Q: What’s the time complexity of sorting J integer scores which are all [1, N], possibly non-unique?

This is classic counting sort. My book [[algo in a nutshell]] incorrectly says O(J). Incorrect when N is large.

My analysis below uses a total of three dimensions N, J and K, where N and J can be vastly different, and K <=min(N, J), but K could be much smaller.

====analysis

Textbook counting sort is listed at the bottom. If N is smaller than **J**, then O(N+**J**) is dominated by O(**J**). Now suppose N is huge (like the revenue figure of a company).

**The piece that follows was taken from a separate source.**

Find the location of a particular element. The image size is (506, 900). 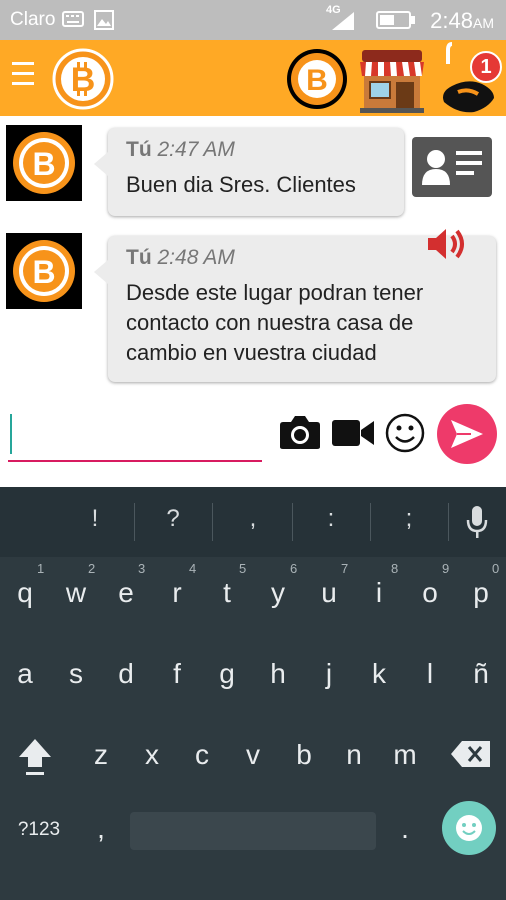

Suppose there are K distinct scores among the J scores. I would want a constant-time translation from each distinct score to a distinct counter. I wish there’s a perfect hashing from the K scores to K buckets but I think it’s impossible since the K distinct values are not known in advance. Even with imperfect hashing, I can get O(1) translation from each score value to a distinct counter. I will iterate over the J scores. For each,

- look up (on hash table) the corresponding counter.
- If the score is new i.e. missing from the hash table,
- then create a counter
- add the “pair” {score -> counter} into the hash table.
- Also insert the score into a min-heap

- increment the counter

O(K logK) : Now pop the min-heap K times, each time to get a distinct score in ascending order. Lookup the score in hash table to get the counter. If counter for score 55 the count is 3, then output 55 three times. This output would be a sorted sequence of the original J scores.

— comparing with alternatives: Mine is O(J + K logK). If K*logK exceeds N, then I would fall back to standard counting sort.

The comparison-based sort would be O(J logJ), inferior to mine if K is much smaller than J.

The textbook counting sort would be O(J + N) , using N independent counters.